Phonepe-Pulse-Data-Visualization-and-Exploration

Phonepe Pulse Data Visualization and Exploration: A User-Friendly Tool Using Streamlit and Plotly

What is PhonePe Pulse?

The PhonePe Pulse website displays over 2000 crore transactions by users on an interactive map of India. PhonePe's statistics, which accounts for more than 45% of the market, reflects the country's digital payment habits.

The insights on the website and in the study were derived from two primary sources: the entirety of PhonePe's transaction data and merchant and customer interviews.

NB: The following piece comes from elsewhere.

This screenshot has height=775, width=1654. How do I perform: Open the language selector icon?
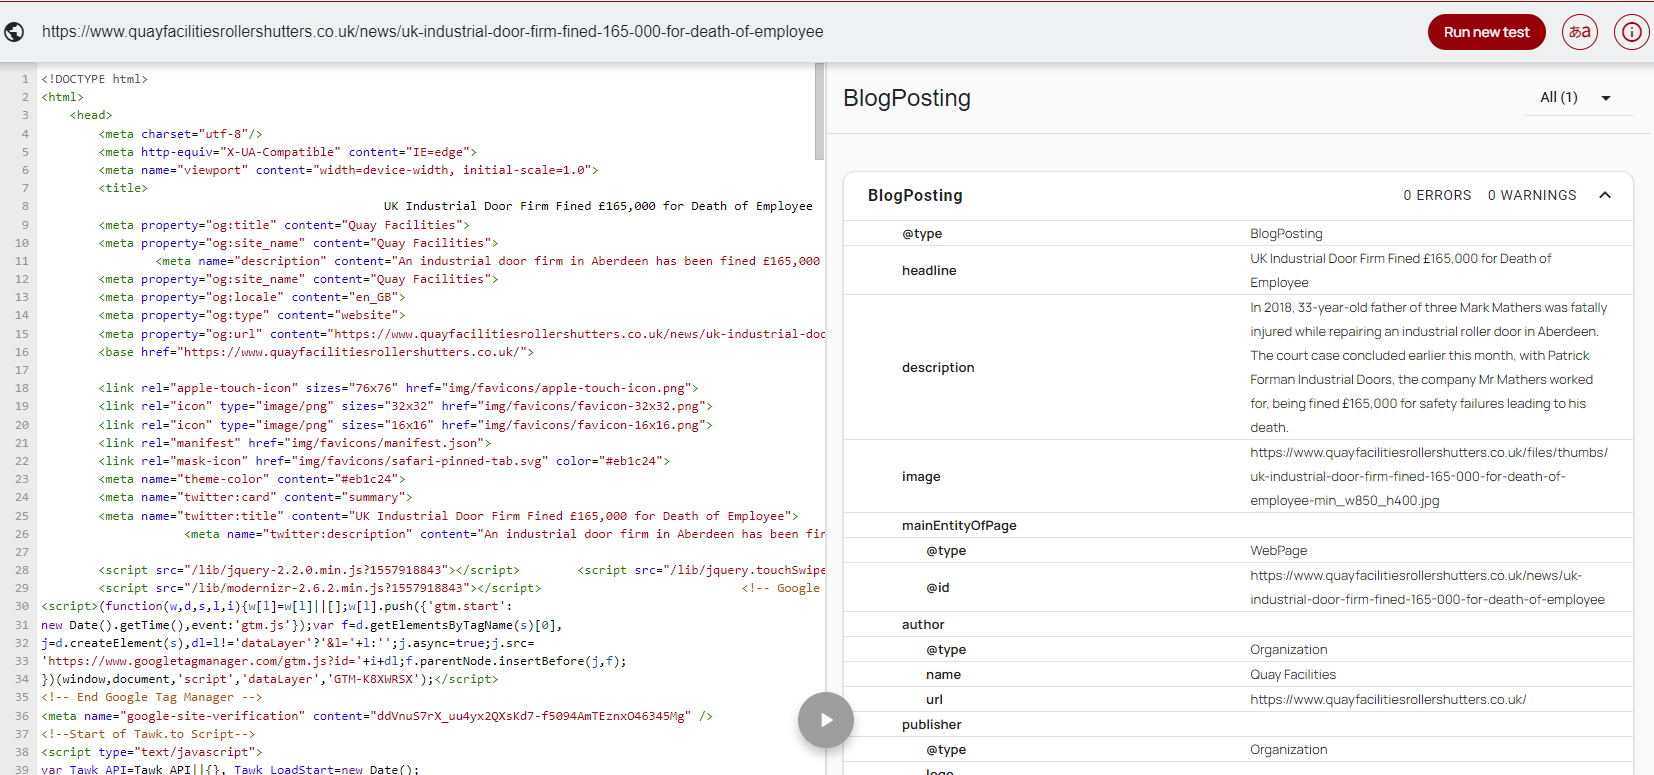pyautogui.click(x=1580, y=32)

The report is available for free download on the PhonePe Pulse website and GitHub.

Libraries/Modules needed for the project!

Plotly - (To plot and visualize the data)
Pandas - (To Create a DataFrame with the scraped data)
mysql.connector - (To store and retrieve the data)
Streamlit - (To Create Graphical user Interface)
json - (To load the json files)
git.repo.base - (To clone the GitHub repository)

Workflow

Step 1: Importing the Libraries:

Importing the libraries. I've already mentioned the list of libraries/modules required for the project. First, we need to import all of those libraries.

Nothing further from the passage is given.